Cevap: Hamd, Allah'a mahsustur. Ölüler, öldükleri vakitten tekrar diriltilecekleri vakte kadar dünyâ ile âhiret arasındaki berzah âlemindedirler. Onlar için bu yurtlarında değişik ahvâller vardır. Hayır ve şerler hususunda farklı farklı menzile ve mertebelere sâhiptirler. Kitap ve sünnetteki nasların tümü buna delâlet eder. Dolayısıyla ölüler berzah âleminde ya nîmetler içerisindedirler ya da azâb içerisindedirler. Bu, kendisine îmân edilmesi gereken vâciplerdendir. Berzah âlemine îmân, Allah'ın kendisiyle muttakîlere senâda bulunduğu gayba îmândır. Bâzı insanlara gösterilen nâdir şeyler hâriç, Allah'ın kulları bu dünyâda kabîr ehlinin halleri hakkında hiçbir şey bilmezler. Tıpkı bu konuda gelen bir çok rivâyet ve haberlerde olduğu gibi. Onlardan doğru olanı da vardır doğru olmayanı da. Aynı şekilde ölülerde de aslolan onların dünya ehlinin hallerinden hiçbir şey bilemeyecekleridir. Çünkü bu onlara gayb (kapalı) olan bir şeydir. Onların dünyâ ehlinin hallerinden haberdar olduklarını delîlsiz bir şekilde ispât etmemiz câiz değildir. Bir takım eser ve rivâyetlerde ise bâzı ölü kimselerin dünyâdaki yakınlarının hallerini, onlara ne olup bittiğini hissettiklerine delâlet eden şeyler gelmiştir. Ben bu eserlerin sıhhati hakkında bir şey bilmiyorum. Allâme İbnu'l-Kayyım rahimehullah Kitâb'ur-Rûh isimli meşhûr kitabında bu eserleri zikretmiştir. Rivâyet olunan şeylerden en sahihleri şu mânâda gelenlerle alakalı olanlardır: "Ölü, ehlinin onun ölümü üzerine ona ağlamasından ötürü azap çeker."(1) Aynı şekilde Rasûlullah sallallâhu aleyhi ve sellemden, ümetinin salât ve selâmlarının ona ulaşacağı da sâbit olmuştur.(2)

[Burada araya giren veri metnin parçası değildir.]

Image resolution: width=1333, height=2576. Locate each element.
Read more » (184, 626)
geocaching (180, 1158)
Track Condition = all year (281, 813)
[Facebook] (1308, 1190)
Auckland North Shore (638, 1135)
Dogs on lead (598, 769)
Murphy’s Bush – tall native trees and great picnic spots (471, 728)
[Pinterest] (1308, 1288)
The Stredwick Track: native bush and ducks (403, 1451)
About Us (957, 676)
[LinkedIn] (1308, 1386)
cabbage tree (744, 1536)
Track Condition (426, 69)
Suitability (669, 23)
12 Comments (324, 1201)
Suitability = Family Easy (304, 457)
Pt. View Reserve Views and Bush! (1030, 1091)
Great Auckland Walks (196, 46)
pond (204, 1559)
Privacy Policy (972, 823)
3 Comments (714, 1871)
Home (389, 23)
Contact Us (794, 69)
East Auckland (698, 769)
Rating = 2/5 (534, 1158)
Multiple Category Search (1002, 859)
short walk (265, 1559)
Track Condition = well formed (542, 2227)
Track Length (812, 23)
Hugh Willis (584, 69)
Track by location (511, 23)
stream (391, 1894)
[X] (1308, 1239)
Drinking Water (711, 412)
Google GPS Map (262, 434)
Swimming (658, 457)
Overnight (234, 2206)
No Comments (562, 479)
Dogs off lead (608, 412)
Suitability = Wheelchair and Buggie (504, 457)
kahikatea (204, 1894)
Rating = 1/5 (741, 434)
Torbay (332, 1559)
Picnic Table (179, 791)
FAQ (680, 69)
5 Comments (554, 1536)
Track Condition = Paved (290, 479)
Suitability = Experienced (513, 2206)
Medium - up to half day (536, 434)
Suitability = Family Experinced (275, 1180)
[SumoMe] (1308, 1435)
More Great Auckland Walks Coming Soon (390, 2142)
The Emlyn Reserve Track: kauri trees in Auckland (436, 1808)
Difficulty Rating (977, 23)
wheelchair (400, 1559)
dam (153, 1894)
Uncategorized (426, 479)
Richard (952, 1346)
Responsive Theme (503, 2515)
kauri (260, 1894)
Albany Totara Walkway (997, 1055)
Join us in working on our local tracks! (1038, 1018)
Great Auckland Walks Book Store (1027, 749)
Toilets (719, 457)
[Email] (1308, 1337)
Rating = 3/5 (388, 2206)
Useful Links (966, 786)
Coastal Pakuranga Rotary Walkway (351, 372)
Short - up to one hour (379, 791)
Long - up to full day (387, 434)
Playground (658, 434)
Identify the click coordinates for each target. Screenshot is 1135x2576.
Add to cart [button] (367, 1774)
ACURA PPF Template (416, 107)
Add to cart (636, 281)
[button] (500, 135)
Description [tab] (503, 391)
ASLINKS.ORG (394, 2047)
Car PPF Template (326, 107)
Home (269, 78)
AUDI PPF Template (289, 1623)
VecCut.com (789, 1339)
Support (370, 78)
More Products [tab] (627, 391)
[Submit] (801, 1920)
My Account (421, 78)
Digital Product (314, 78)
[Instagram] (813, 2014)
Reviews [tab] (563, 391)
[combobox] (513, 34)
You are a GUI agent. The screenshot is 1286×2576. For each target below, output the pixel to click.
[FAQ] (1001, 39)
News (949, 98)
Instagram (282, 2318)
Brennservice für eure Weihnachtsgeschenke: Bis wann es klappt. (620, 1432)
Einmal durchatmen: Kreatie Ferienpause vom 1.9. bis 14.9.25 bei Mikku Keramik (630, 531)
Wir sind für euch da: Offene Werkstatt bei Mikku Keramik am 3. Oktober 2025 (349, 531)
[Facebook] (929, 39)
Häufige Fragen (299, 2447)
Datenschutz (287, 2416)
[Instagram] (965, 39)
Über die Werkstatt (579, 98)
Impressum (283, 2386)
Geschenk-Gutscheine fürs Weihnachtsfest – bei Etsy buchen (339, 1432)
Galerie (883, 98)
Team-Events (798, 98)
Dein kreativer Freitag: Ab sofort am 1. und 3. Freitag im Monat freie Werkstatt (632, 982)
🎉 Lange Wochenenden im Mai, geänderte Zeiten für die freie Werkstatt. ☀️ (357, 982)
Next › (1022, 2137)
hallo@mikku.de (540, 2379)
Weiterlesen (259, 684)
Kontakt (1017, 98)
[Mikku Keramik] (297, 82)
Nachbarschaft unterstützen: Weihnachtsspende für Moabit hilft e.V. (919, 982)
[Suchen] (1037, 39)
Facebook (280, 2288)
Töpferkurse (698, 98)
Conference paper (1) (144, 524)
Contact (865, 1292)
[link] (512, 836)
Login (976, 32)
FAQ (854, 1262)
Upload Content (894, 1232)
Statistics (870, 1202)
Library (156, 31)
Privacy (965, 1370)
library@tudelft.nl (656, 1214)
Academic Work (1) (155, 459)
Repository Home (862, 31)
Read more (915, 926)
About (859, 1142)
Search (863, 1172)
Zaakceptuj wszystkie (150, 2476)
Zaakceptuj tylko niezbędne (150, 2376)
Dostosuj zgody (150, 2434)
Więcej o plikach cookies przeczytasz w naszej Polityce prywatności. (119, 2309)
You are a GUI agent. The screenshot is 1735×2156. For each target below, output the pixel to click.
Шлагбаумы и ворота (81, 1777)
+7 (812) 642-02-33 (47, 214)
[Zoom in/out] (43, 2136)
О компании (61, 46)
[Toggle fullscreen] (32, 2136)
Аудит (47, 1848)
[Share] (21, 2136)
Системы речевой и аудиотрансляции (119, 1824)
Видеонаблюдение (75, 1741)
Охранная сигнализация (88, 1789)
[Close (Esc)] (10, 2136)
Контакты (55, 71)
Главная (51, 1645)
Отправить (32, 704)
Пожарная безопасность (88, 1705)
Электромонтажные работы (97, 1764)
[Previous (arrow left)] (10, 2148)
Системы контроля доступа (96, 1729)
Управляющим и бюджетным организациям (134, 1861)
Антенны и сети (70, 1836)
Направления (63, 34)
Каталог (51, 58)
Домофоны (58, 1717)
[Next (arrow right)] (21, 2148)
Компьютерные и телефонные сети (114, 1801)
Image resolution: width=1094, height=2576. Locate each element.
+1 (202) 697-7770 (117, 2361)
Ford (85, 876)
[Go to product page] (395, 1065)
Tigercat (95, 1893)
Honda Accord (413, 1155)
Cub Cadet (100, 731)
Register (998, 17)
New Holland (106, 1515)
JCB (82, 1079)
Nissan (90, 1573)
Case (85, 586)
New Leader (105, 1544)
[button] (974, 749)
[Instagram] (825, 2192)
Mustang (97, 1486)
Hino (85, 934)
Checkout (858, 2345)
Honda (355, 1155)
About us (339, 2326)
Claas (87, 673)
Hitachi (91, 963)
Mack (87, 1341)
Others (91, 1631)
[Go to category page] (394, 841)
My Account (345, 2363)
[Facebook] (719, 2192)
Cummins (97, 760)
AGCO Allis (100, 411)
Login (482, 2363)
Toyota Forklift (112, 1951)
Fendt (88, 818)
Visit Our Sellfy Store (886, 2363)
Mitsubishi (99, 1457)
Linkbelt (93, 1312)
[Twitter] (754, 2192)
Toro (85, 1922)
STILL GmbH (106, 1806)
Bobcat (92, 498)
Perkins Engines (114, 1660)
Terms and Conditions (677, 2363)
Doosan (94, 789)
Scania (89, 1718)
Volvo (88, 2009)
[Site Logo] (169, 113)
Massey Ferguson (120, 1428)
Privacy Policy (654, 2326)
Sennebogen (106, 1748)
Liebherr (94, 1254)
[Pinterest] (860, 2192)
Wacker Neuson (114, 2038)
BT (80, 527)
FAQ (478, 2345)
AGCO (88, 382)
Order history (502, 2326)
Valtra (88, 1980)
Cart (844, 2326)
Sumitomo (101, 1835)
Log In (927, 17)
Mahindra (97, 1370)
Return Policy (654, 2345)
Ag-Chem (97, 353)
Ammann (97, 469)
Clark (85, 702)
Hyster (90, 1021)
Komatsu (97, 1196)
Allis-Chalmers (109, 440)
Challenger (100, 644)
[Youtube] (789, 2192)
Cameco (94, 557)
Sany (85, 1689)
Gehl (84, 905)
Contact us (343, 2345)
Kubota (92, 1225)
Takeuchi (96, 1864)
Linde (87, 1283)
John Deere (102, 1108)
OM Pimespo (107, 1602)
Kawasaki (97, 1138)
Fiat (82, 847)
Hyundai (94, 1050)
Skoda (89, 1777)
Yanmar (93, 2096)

Ölülerin kendi aralarında birbirlerini ziyâret etmeleri meselesine gelince, o da aynı önceki mesele gibidir. Bu meselede de bâzı eserler rivâyet olunmuş, İbnu'l-Kayyım aynı kitabında yine bâzı şeyler zikretmiştir. Bu meseleyi bu şekilde ispât edecek kendisine güvenip îtimâd edeceğimiz hiçbirşey bilmiyorum. Ancak biliyoruz ki genel mânâda mü'minlerin ruhları birbirleriyle beraber bulunmaktadır. Kâfirlerin ruhları da aynı şekildedir. Gaybı en iyi bilen Allah'tır.
Dirilerin yaptıklarından ölülerin haberdar olması ya da onlardan bir şeyler hissetmeleri meselesi ölülerin işitmesi meselesiyle de alakalıdır. Kurân ölülerin işitmeyeceğini kesin bir şekilde ispât eder. Allah subhânehu ve teâlâ'nın şöyle buyurduğu gibi: 'Şüphesiz sen ölülere duyuramazsın. Arkalarına dönüp kaçarlarken de sağırlara dâveti duyuramazsın.' (Neml, 80 ) Yine şöyle buyurmuştur: "Sen kabîrlerdekilere işittirecek değilsin." (Fâtır, 22)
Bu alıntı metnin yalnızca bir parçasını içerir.